** begin Source excerpt **
Supply and distribution agreements: make the most of it by June!

By Natasha Tardif, Competition & Regulatory dept and Managing Partner, & Audrey Augusto, Senior associate, Reed Smith

Recently, the European Commission has been revisiting a number of its core competition law rules. Among these, is the well-known EU Regulation on Vertical Agreements.

The Regulation is a key compliance tool as it provides a safe harbour for supply and distribution agreements meeting certain conditions. Notably, these agreements will be deemed compliant with EU competition law where the parties’ market shares are below 30% and where the agreements do not contain very harmful restrictions of competition identified in the Regulation (“hardcore restrictions” or non-severable “excluded restrictions”).

Last year, the Commission adopted a new version of the Regulation, together with accompanying guidelines, and gave companies until 31 May 2023 to bring their existing contracts into compliance with the new legal framework. As the end of the transition period is approaching, it is important to review all supply and distribution agreements and ensure that they are in line with the new rules.

All the more so since non-compliance can lead to hefty fines. Over the last few years, the European Commission imposed fines totalling several hundreds of million euros on companies that had included hardcore sales restrictions in their agreements. Those restrictions ranged from the imposition of online resale prices for electronic goods, to the prohibition of online sales, and the restriction of cross-border sales between EU countries.

Choosing the best distribution model according to your business needs

Suppliers can choose between different distribution models to sell their goods and services. They can sell directly to consumers via agents or their own branches and websites, or appoint a network of distributors. They can opt for exclusive distribution, by allocating exclusive territories or customer groups to one or several distributors, for selective distribution, by appointing carefully selected distributors in particular where they sell luxury, high quality or high-tech products, as well as for franchising or for free distribution.

The leeway given to suppliers to organize their distribution network, and the obligations they can impose on their distributors, vary depending on the distribution model chosen so it is critical to opt for the best model according to the company’s business needs.

Ensuring appropriate pricing by recommending resale prices

Suppliers can set maximum prices and can recommend retail prices to their distributors when they sell or advertise the products, provided that this remains a genuine recommendation. Suppliers cannot implement measures to deter distributors from deviating from the recommended price level, for instance by making the grant of rebates subject to the distributors’ compliance with the price recommendation or by using threats of contract terminations, and cannot impose fixed or minimum prices. In some specific circumstances, the imposition of a fixed or minimum price for a limited period of time can be justified, for instance where the manufacturer introduces a new product or to organize a short-term low price campaign in a franchise system, but this would be subject to a case-by-case assessment.

Imposing quality standards for the use of the Internet

Distributors must be free to sell and advertise the goods or services online. However, suppliers can impose requirements relating to the way the products are sold, such as measures aimed at preserving the brand image through the imposition of quality standards (e.g. ban on the use certain websites not meeting the brand’s standards, requirements regarding the display of the products on the websites).
** end Source excerpt **
** begin Rows **
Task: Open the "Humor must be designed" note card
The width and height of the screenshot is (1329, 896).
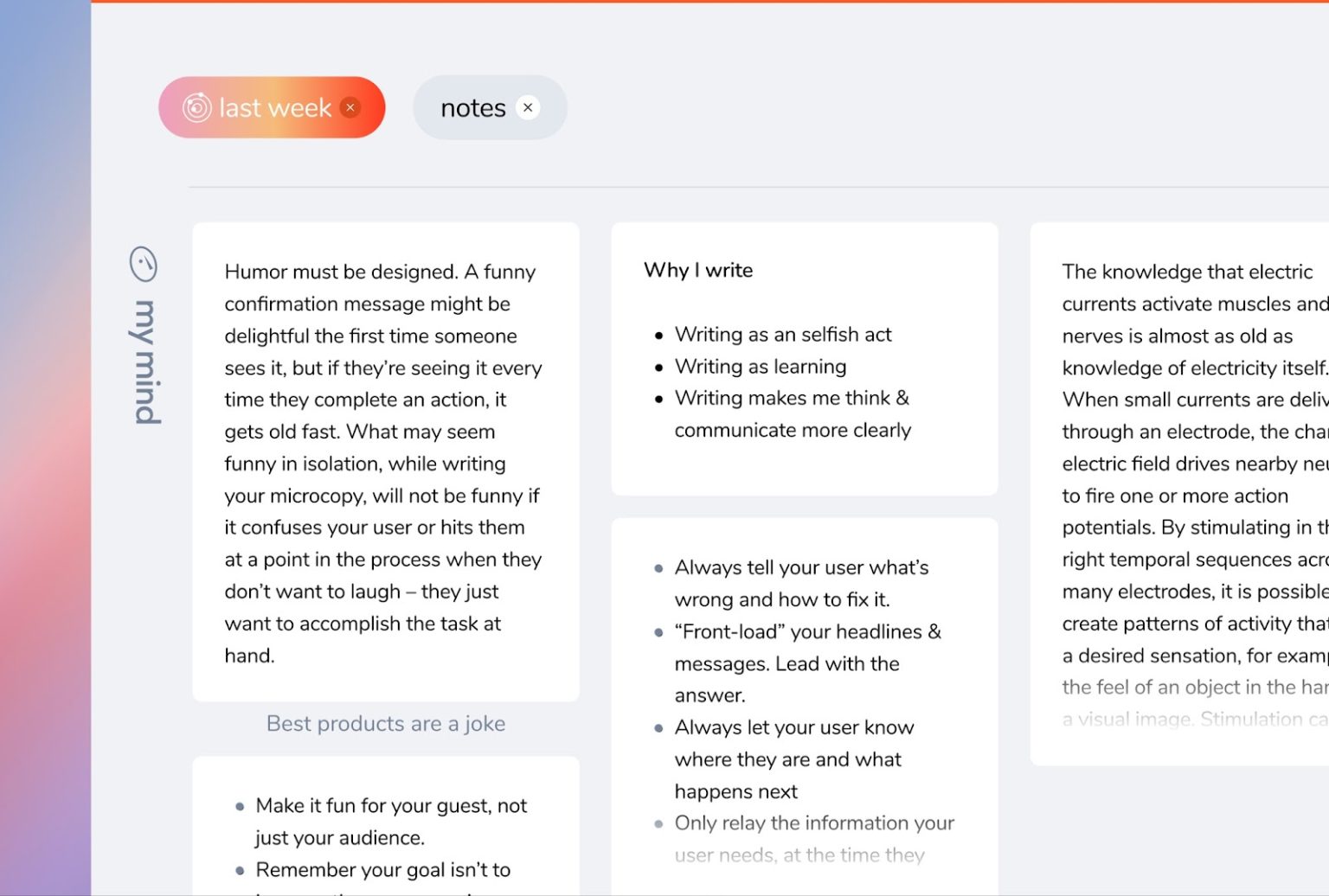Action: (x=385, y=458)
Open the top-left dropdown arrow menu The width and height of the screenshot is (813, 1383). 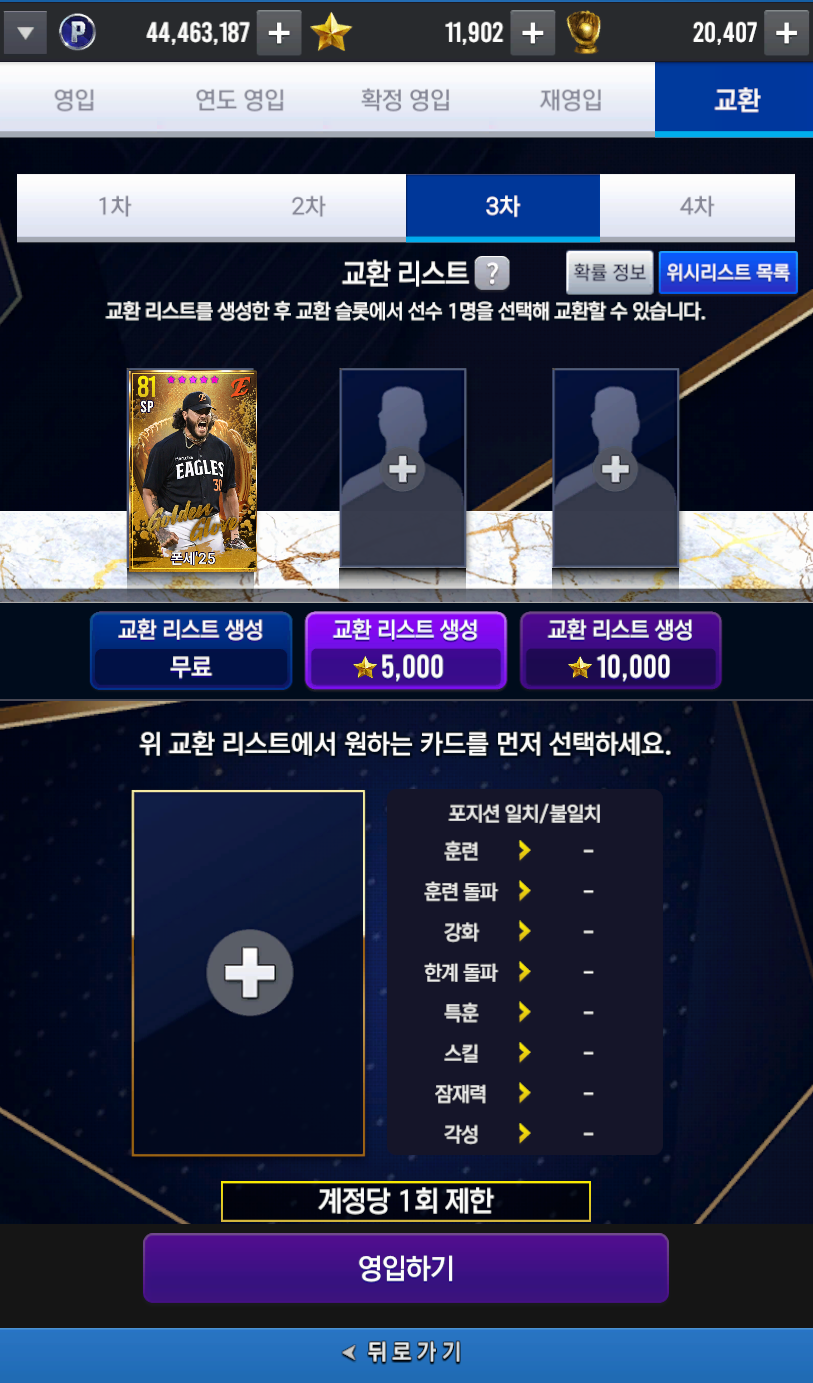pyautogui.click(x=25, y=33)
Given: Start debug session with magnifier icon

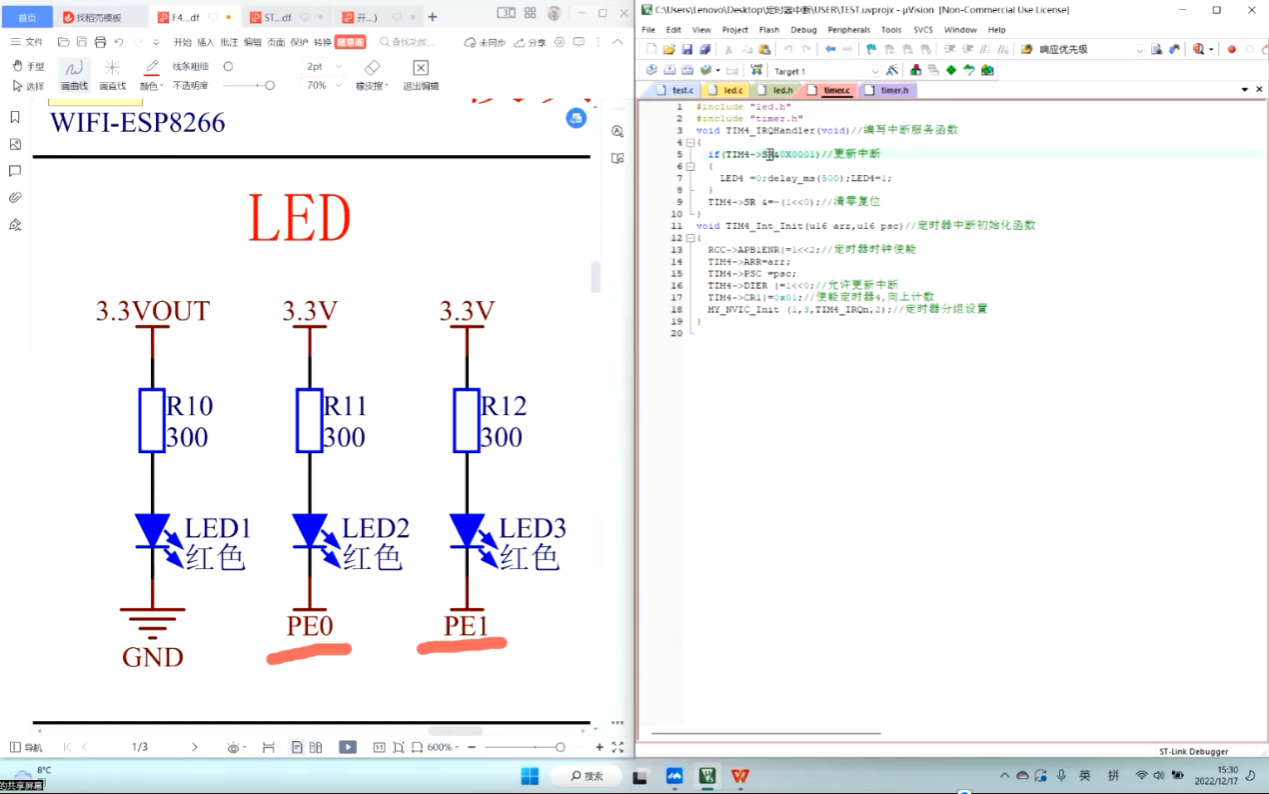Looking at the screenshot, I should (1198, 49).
** end Rows **
** begin Rows **
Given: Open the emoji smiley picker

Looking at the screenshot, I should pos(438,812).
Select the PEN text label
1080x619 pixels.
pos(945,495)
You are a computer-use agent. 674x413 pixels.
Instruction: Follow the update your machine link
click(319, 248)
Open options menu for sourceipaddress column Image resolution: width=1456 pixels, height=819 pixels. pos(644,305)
** end Rows **
** begin Rows **
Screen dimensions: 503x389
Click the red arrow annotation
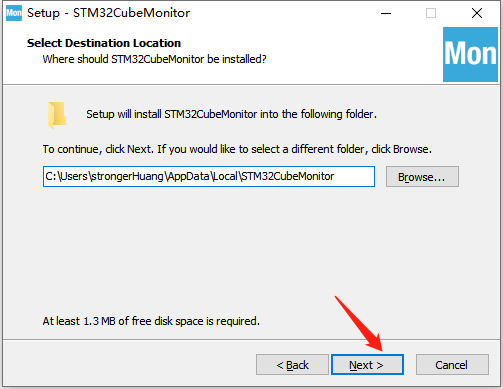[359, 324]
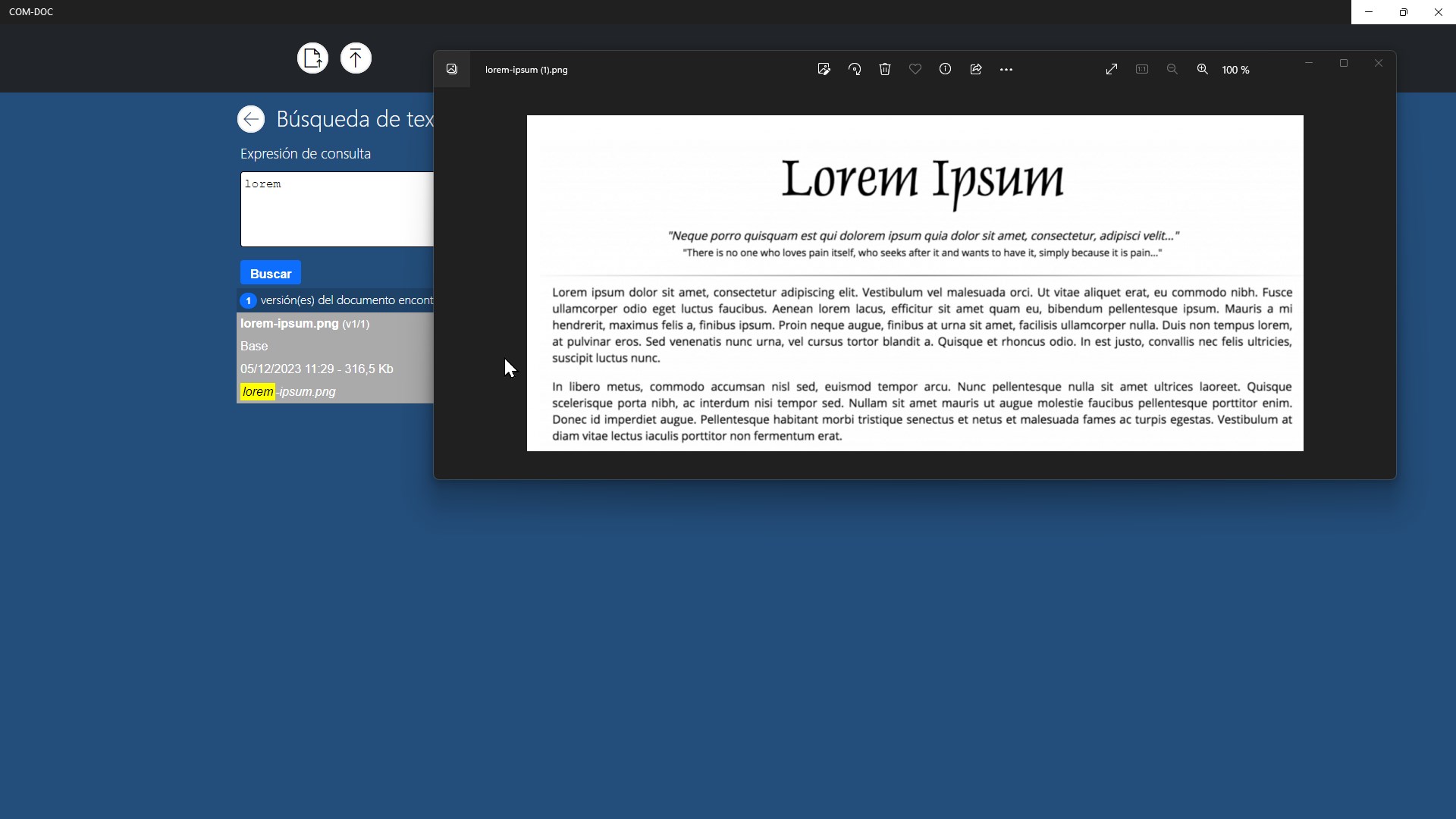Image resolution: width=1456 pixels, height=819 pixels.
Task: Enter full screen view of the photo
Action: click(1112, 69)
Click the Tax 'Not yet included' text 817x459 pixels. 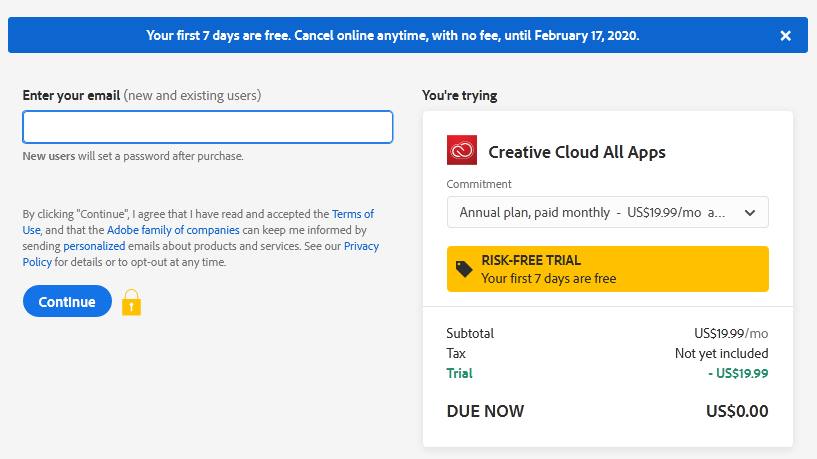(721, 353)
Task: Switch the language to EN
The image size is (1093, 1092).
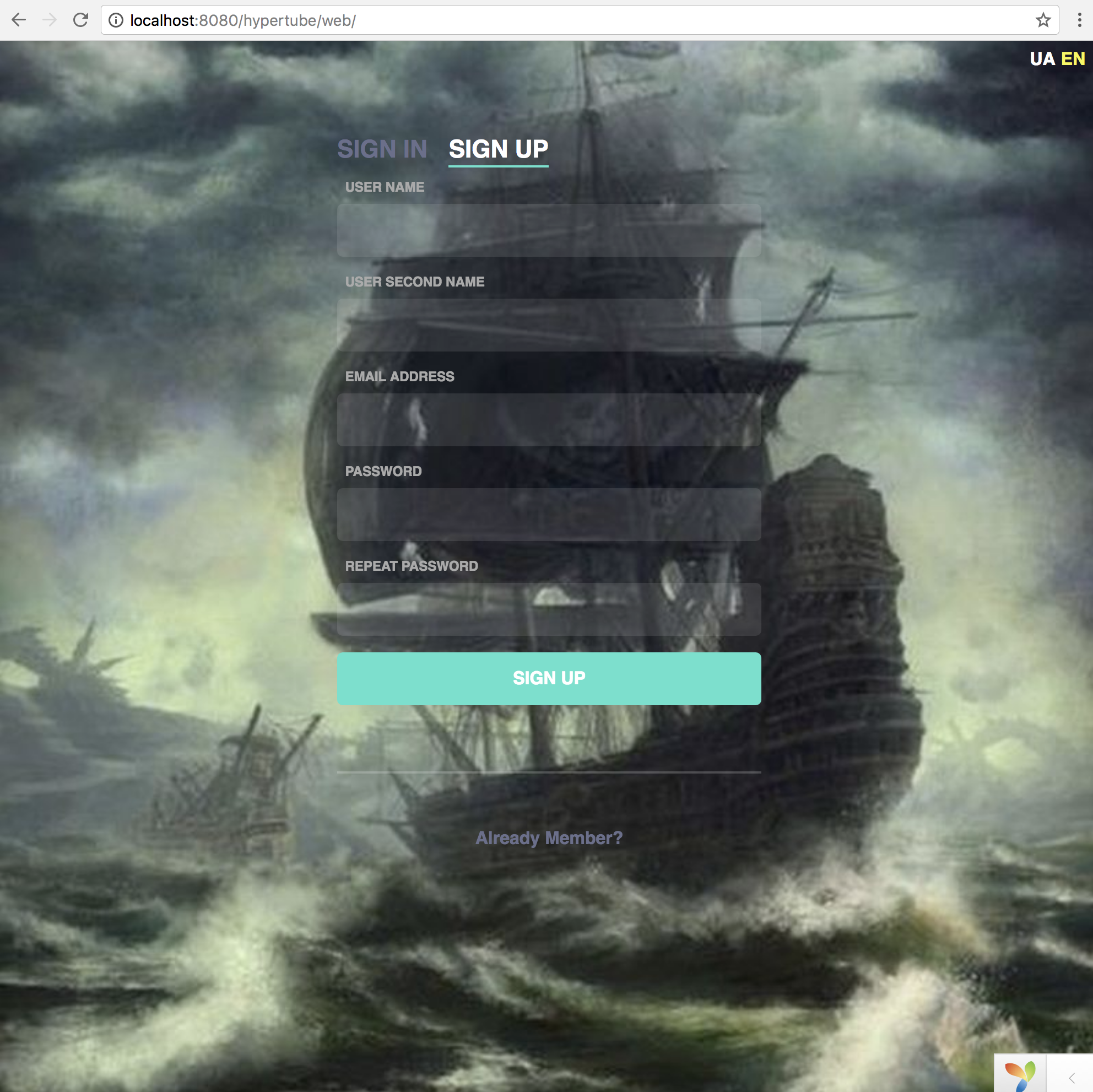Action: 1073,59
** end Rows **
Exercise requirements:
(a) According to the article on supply and distribution agreements, by what date did the Commission give companies to bring their existing contracts into compliance with the new legal framework?
(b) Return everything in the article on supply and distribution agreements from "Ensuring appropriate pricing" down to "a case-by-case assessment.".
(c) Resume the article on supply and distribution agreements from where it stops.

The responses:
(a) 31 May 2023

(b)
Ensuring appropriate pricing by recommending resale prices

Suppliers can set maximum prices and can recommend retail prices to their distributors when they sell or advertise the products, provided that this remains a genuine recommendation. Suppliers cannot implement measures to deter distributors from deviating from the recommended price level, for instance by making the grant of rebates subject to the distributors’ compliance with the price recommendation or by using threats of contract terminations, and cannot impose fixed or minimum prices. In some specific circumstances, the imposition of a fixed or minimum price for a limited period of time can be justified, for instance where the manufacturer introduces a new product or to organize a short-term low price campaign in a franchise system, but this would be subject to a case-by-case assessment.

(c)
Be aware of specific rules applicable to online platforms

Providers of online intermediation services, such as online marketplaces, fall within the scope of the Regulation and the restrictions that they may impose on the users of their services, for instance in terms of prices or territories, could potentially constitute hardcore restrictions that would cause the agreements to lose the benefit of the exemption.

In addition, vertical agreements relating to the provision of online intermediation services, entered into with hybrid online platforms, which sell goods and services in competition with the businesses to which they provide intermediation services, do not benefit from the safe harbour created by the Regulation. This does not mean that agreements will be contrary to EU competition law, but that they should be subject to a careful individual assessment.

Imposing obligations to ensure the integrity of your distribution network

As a principle, a supplier cannot restrict the territory into which, or the customer to whom, its distributors can resell the goods or services, for instance by prohibiting them from selling outside a given country or to certain customers. However, some exceptions exist. For instance, a supplier can prevent distributors, and their customers, from selling to unauthorized distributors in the territory where it operates a selective distribution system or prevent distributors, and their direct customers, from actively selling into a territory or customer group that was allocated to an exclusive distributor.

Using dual distribution to increase sales

Dual distribution refers to the situation where a supplier sells its goods or services directly to end users and also through independent distributors, with whom it competes. Dual distribution generally benefits from the safe harbour created by the Regulation. However, exchanges of information between the supplier and its distributors should be limited to what is directly related to the implementation of the contract and necessary to improve the production or distribution of the contract goods or services (e.g. information on the production process, inventory or product stocks). Other information exchanges should be avoided (e.g. exchanges of future resale prices).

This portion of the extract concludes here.